• AIM:
According to the file system project page, what is the largest size the file system partition can be assumed to have?

• PAGE TEXT:

Incidentally, as you may have surmised, the file format used for copying
out the file system contents is the standard Unix "tar" format. You
can use the Unix tar
program to examine them. The tar file
for test t is named t.tar
.
Before you begin this portion of the project, test your knowledge of the code by answering the Code Reading Questions. Being able to answer those questions before you begin coding will significantly help you.
To make your job easier, we suggest implementing the parts of this project in the following order:
You can implement extensible files and subdirectories in parallel if you temporarily make the number of entries in new directories fixed.
You should think about synchronization throughout.
In addition to submitting your source code, your group is
responsible for
answering the questions in the
project 4 design document template and submitting the completed file through
Canvas to the Project 4 Design and Documentation
assignment.
The purpose of the design document is to explain and defend your design to us. Its grade will reflect both your answers to the questions and the correctness and completeness of the implementation of your design. It is possible to receive partial credit for speculating on the design of portions you do not implement, but your grade will be reduced due to the lack of implementation.
We recommend that you read the design document template before you start working on the project. See section D. Project Documentation, for a sample design document that goes along with a fictitious project.
The basic file system allocates files as a single extent, making it vulnerable to external fragmentation, that is, it is possible that an n-block file cannot be allocated even though n blocks are free. Eliminate this problem by modifying the on-disk inode structure. In practice, this probably means using an index structure with direct, indirect, and doubly indirect blocks. You are welcome to choose a different scheme as long as you explain the rationale for it in your design documentation, and as long as it does not suffer from external fragmentation (as does the extent-based file system we provide).
You can assume that the file system partition will not be larger than 8 MB. You must support files as large as the partition (minus metadata). Each inode is stored in one disk sector, limiting the number of block pointers that it can contain.
An extent-based file can only grow if it is followed by empty space, but indexed inodes make file growth possible whenever free space is available. Implement file growth. In the basic file system, the file size is specified when the file is created. In most modern file systems, a file is initially created with size 0 and is then expanded every time a write is made off the end of the file. Your file system must allow this, but still allow files to be created with an initial size.
There should be no predetermined limit on the size of a file, except that a file cannot exceed the size of the file system (minus metadata). This also applies to the root directory file, which should now be allowed to expand beyond its initial limit of 16 files.

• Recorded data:
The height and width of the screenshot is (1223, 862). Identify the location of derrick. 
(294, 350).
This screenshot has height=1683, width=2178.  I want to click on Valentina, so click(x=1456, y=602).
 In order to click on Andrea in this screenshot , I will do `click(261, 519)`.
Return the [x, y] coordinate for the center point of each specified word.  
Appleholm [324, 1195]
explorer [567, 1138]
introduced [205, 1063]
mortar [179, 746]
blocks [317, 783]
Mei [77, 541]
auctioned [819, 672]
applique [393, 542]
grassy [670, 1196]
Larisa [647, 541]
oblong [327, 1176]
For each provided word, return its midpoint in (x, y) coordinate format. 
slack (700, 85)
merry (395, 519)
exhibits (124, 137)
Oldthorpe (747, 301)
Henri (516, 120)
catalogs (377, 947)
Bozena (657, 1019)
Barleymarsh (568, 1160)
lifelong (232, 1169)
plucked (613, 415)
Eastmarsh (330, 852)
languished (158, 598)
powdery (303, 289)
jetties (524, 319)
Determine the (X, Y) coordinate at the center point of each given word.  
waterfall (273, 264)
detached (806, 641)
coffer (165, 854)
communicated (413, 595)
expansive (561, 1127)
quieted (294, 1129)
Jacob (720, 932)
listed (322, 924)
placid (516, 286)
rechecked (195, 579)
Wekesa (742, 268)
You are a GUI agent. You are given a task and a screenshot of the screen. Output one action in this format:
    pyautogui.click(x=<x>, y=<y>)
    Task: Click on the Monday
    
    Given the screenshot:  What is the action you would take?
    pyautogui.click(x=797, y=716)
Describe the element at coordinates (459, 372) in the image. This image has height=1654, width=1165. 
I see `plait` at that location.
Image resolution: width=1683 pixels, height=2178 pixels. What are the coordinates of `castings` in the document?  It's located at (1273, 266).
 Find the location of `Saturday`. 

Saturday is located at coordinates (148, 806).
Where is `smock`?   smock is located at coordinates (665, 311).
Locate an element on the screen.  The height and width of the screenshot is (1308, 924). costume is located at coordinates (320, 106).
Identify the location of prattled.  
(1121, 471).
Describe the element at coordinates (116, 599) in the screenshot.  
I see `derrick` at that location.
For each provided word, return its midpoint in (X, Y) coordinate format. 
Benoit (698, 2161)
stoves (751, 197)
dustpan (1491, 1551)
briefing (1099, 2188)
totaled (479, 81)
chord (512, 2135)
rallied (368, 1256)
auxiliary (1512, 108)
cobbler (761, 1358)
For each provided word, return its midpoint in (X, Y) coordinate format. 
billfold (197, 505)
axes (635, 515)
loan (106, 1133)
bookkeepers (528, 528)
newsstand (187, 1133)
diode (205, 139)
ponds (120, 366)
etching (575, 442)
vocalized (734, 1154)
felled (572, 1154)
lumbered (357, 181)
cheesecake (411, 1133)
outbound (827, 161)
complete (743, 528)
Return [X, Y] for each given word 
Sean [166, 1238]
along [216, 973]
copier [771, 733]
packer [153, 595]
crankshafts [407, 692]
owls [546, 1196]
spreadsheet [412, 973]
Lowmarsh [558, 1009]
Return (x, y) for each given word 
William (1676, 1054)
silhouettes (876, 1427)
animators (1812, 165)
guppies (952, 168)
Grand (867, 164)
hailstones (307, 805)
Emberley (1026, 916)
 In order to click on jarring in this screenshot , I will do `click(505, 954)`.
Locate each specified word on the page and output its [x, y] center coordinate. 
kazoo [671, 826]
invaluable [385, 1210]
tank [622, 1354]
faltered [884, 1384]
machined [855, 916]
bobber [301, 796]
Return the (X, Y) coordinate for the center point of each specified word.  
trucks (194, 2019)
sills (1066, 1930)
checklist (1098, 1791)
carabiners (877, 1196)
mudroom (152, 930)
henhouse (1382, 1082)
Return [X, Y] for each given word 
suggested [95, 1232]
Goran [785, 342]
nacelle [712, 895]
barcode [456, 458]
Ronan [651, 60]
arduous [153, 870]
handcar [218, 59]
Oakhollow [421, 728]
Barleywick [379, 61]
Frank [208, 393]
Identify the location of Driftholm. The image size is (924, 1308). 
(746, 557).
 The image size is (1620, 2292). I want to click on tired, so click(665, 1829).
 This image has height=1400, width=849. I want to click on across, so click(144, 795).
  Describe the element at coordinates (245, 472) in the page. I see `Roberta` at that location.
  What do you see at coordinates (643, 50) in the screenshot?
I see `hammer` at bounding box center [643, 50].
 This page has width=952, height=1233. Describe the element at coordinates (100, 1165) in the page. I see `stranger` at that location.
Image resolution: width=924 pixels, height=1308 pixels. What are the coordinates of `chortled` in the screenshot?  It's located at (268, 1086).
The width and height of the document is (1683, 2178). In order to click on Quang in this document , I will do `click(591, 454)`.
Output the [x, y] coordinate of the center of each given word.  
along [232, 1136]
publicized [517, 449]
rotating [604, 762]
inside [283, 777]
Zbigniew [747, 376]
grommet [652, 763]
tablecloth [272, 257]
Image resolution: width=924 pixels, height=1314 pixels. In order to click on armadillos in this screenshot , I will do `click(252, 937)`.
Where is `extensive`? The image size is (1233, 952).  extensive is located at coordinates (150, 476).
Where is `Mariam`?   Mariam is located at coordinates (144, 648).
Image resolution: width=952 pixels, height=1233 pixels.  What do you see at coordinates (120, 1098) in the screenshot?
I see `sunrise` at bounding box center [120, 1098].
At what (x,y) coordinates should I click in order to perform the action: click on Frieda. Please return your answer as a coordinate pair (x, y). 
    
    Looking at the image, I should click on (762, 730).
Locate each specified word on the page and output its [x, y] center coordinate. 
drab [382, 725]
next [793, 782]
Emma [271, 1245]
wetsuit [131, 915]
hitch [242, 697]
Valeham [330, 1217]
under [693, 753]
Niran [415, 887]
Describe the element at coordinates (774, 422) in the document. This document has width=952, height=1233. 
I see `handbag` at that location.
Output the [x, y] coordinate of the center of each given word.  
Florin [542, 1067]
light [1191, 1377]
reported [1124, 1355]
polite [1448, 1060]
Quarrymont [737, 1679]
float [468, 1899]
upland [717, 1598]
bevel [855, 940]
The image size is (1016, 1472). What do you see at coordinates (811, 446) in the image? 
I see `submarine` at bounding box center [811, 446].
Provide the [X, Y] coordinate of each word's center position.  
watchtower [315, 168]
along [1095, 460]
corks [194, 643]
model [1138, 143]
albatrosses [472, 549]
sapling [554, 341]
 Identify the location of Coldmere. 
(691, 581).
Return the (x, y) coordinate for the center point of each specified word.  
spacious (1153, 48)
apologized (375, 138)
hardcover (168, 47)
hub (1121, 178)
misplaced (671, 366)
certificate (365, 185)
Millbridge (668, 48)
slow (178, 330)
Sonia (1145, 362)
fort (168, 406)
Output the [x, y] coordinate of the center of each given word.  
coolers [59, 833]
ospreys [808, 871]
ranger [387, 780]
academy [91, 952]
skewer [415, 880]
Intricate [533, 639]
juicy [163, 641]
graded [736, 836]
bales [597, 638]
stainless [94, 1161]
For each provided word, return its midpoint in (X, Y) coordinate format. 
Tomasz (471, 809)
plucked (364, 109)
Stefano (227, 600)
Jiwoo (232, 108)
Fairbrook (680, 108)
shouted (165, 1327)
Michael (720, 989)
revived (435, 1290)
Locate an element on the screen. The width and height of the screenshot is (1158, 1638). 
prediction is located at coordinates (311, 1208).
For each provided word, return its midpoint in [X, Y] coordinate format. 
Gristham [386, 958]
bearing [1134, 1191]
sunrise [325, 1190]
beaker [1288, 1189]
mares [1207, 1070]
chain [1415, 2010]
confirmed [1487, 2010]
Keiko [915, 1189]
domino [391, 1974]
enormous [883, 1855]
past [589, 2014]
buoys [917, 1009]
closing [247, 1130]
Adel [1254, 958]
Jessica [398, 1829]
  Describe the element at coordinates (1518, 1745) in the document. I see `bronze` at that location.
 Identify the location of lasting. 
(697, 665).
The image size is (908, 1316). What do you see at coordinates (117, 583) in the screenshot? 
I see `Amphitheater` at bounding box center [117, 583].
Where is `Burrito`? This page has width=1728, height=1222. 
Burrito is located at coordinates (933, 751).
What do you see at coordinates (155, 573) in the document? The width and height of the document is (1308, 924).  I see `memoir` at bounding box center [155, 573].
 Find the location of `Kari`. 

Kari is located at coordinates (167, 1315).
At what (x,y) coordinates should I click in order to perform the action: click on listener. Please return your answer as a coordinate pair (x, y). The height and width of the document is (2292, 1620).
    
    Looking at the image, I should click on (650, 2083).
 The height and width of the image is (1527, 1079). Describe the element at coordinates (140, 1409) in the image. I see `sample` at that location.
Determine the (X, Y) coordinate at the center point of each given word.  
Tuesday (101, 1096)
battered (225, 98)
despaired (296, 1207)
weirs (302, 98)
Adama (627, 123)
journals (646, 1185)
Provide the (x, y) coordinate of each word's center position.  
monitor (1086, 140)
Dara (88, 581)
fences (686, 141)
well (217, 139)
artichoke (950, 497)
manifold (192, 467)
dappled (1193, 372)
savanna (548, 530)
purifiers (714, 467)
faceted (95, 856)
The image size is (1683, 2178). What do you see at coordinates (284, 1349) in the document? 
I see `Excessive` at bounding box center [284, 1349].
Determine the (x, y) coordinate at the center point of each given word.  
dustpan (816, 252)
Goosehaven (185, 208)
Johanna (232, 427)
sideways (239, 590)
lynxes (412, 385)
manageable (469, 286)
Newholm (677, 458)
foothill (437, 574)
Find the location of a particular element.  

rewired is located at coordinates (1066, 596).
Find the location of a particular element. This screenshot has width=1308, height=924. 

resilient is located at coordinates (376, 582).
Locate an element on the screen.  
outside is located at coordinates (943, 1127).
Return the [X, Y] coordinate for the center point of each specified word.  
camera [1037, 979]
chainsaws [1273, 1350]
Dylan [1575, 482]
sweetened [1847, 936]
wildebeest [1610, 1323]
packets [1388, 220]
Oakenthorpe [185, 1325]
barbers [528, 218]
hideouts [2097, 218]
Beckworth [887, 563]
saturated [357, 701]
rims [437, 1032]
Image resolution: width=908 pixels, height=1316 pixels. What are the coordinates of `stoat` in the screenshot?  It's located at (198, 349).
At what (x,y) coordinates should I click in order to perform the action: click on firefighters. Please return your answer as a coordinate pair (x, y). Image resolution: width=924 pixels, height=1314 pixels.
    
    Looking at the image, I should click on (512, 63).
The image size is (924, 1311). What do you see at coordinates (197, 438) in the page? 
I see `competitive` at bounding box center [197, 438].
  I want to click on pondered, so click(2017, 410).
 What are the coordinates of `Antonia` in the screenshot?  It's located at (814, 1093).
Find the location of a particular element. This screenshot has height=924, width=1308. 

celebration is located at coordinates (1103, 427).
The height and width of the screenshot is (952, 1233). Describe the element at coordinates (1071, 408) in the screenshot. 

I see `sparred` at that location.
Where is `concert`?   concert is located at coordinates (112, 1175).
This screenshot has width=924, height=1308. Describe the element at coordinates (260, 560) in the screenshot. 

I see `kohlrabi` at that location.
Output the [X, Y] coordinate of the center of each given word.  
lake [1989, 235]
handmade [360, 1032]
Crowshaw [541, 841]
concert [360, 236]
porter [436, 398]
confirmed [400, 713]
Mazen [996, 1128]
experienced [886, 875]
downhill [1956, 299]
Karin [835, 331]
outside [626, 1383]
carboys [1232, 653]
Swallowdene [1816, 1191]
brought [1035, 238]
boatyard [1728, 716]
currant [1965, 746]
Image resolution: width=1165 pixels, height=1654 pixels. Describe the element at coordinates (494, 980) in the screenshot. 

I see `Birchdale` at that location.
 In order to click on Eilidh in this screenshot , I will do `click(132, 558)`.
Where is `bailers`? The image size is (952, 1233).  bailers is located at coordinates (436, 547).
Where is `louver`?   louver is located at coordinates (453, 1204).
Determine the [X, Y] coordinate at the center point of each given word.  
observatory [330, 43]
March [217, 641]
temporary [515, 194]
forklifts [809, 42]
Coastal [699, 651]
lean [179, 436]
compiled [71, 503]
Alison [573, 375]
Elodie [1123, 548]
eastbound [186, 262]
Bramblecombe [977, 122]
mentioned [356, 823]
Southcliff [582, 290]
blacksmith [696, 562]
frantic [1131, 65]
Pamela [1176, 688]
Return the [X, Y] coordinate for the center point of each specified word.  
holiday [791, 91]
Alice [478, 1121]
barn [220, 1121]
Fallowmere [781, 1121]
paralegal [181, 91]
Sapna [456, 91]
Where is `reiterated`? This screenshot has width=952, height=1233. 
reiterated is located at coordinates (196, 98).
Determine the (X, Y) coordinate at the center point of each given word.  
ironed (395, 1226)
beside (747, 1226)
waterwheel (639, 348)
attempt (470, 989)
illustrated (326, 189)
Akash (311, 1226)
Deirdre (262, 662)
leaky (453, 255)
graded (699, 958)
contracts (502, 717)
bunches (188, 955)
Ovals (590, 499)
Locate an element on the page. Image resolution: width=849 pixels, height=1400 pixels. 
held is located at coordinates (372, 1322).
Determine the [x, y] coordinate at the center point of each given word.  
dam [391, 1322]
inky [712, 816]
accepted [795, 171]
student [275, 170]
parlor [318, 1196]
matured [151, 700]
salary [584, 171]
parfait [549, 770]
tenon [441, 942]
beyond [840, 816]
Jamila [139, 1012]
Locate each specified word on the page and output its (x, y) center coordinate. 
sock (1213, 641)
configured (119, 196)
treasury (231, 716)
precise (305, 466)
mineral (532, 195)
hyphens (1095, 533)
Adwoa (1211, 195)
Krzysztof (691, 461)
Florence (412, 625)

• COMPLETE ANSWER:
8 MB.